Kuster Backs ‘Tesla’ Tax Breaks for Rich, Flatulent Cow Fees in $ 3.5T Expense Bill
New Hampshire Representative Annie Kuster joined fellow Democrats on the House Energy and Commerce Committee to save tax breaks for wealthy Americans who buy high-end electric vehicles (EVs). This is just one of many controversial votes cast by the second district member of Parliament when the committee raised the $ 3.5 trillion budget reconciliation bill.
Some Democrats (but not all) call it the Build Back Better Act.
“The passage of the Build Back Better Act by the Energy and Trade Committee is a critical next step in delivering the key priorities of Granite State families as we look to the future of our country,” said Kuster in a statement.
Part of that future lies in taxpayer subsidies for electric vehicles and their owners. In addition to the $ 8 billion for electric vehicle charging stations across the country in the bipartisan $ 1.2 trillion infrastructure bill, the reconciliation bill includes tax incentives for people who buy electric vehicles.
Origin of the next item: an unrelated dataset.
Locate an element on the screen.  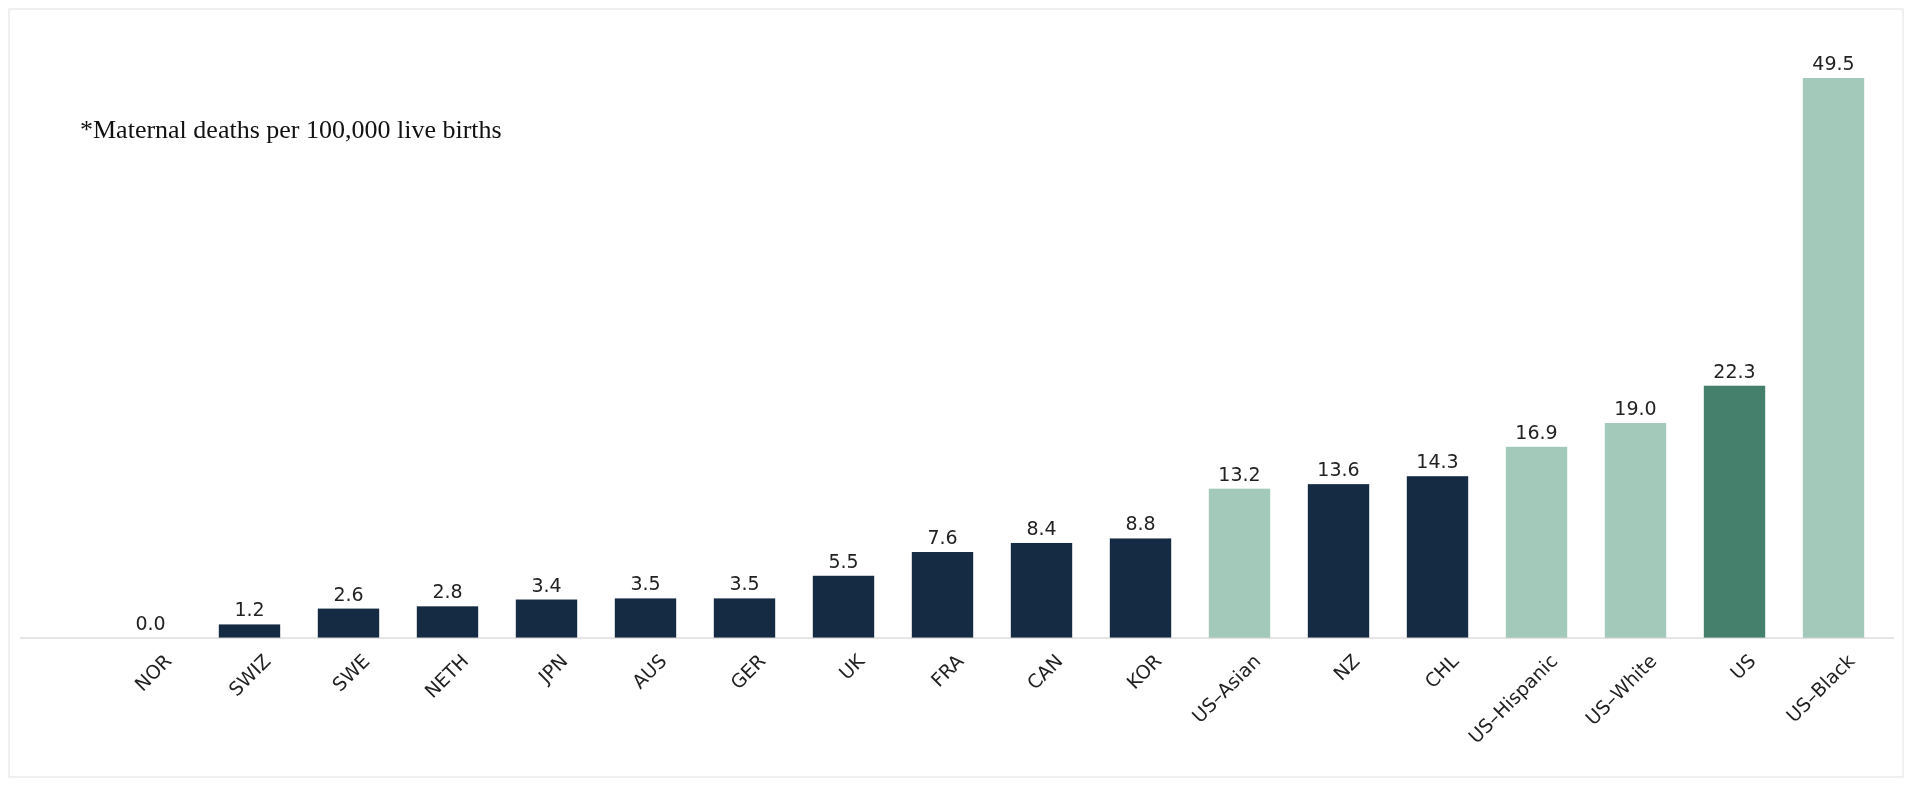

The tax credit of up to $ 12,500 per vehicle for zero-emission models made in the United States compares to an incentive of $ 7,500 for most other electric cars. About 80 percent of current subsidies for electric vehicles go to people who earn at least six figures. Republicans on the committee proposed an amendment limit these grants to people earning $ 100,000 a year or less, or on an electric vehicle costing more than $ 40,000.
Kuster and the Democratic majority rejected the amendment. Their cap is set at revenues of $ 400,000 and would apply to vehicles costing up to $ 74,000. The program is estimated to cost taxpayers more than $ 300 million per year.
“Every Democrat has just voted NO on [this amendment]. The radical left-wing electric vehicle program is just financial aid and a transfer of wealth from all working Americans to the rich, ”Republicans from the House Energy and Commerce Committee tweeted.
Kuster did not respond to requests for comment.
Perhaps the most important vote of the energy committee was its approval of the Clean Electricity Performance Program, a $ 150 billion government initiative to encourage power producers to switch from fossil fuels to renewables.
“Specifically, this plan will expand access to affordable health care coverage for millions of Americans and advance key environmental priorities such as establishing a clean electricity performance program to protect our planet and encourage clean energy before it’s too late, ”Kuster said.
Utilities that fail to meet annual targets would be fined, an outcome many small producers, such as rural cooperatives and local utilities, fear they will fall the hardest on.
“All costs incurred by our members are passed on to their customers,” wrote Joy Ditto, president of the American Public Power Association, which represents nonprofit community-owned utilities. “Preliminary analyzes conducted by our members show that meeting CEPP, whether that is by meeting the increase in the percentage of clean electricity by four percent per year (assuming it can even be done) or paying for not not doing so would result in a substantial increase in costs for customers. “
And the National Association of Rural Electricity Cooperatives, which represents the New Hampshire Electrical Cooperative says the plan adopted by the Democrats is unrealistic.
“We believe there are serious questions as to whether the supply chain can support such rapid growth in solar and wind generation in the short time frame required in the CEPP compliance window,” wrote NRECA to the committee. If energy companies like NH Electric Co-op cannot access enough green energy, they will be forced to pay fines and pass the costs on to taxpayers.
In another notable vote, Kuster joined his fellow Democrats in abolishing a proposal to ban the use of funds in this legislation to purchase rare earth minerals in “any area controlled by the Taliban.”
And New Hampshire dairy farmers would face a gas tax as part of Democrats’ natural gas tax policy. Committee Democrats defeated an amendment to exempt farmers and as a result they would face an estimated tax of $ 6,500 per dairy cow, $ 2,600 per head of cattle and $ 500 per hog.
“The Build Back Better Act meets the demands of this moment, and I look forward to a full passage in the coming weeks,” Kuster said.